Non asphaltée, jonchée de nids-de-poule, envahie par les eaux stagnantes et dépourvue de tout système de drainage, cette voie stratégique complique la vie quotidienne des piétons et des automobilistes. Les enfants, en route pour l’école, doivent souvent marcher dans la boue ou sauter de pierre en pierre pour se frayer un passage, tandis que les conducteurs de taxis et de motos hésitent à emprunter l’axe, ou facturent des tarifs majorés pour compenser l’usure rapide de leurs véhicules.

Face à cette situation, les habitants ont déjà exprimé leur frustration et n’excluent pas des manifestations symboliques pour attirer l’attention des autorités.
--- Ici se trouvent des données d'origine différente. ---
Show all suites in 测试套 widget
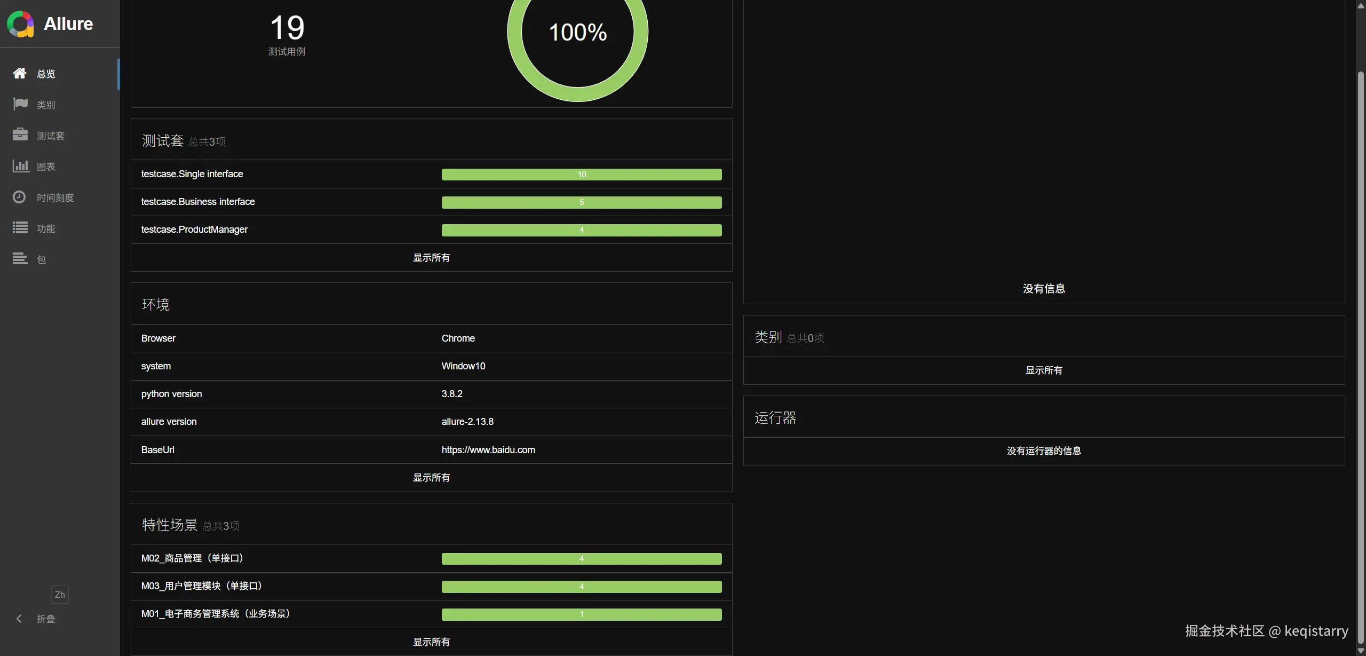This screenshot has width=1366, height=656. pyautogui.click(x=431, y=258)
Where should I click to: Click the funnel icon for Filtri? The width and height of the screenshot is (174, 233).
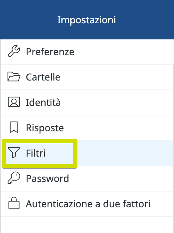[x=14, y=152]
Ils espèrent également que l’Opération « Kin Ezobonga », lancée par le gouverneur de Kinshasa, produira rapidement des résultats dans cette partie du district de Tshangu, et appellent à intégrer Mokali parmi les priorités d’intervention.
La dégradation de cette route illustre un problème plus large : l’état préoccupant des voies secondaires de la capitale, un enjeu majeur pour la mobilité urbaine, le développement économique local et le bien-être des citoyens.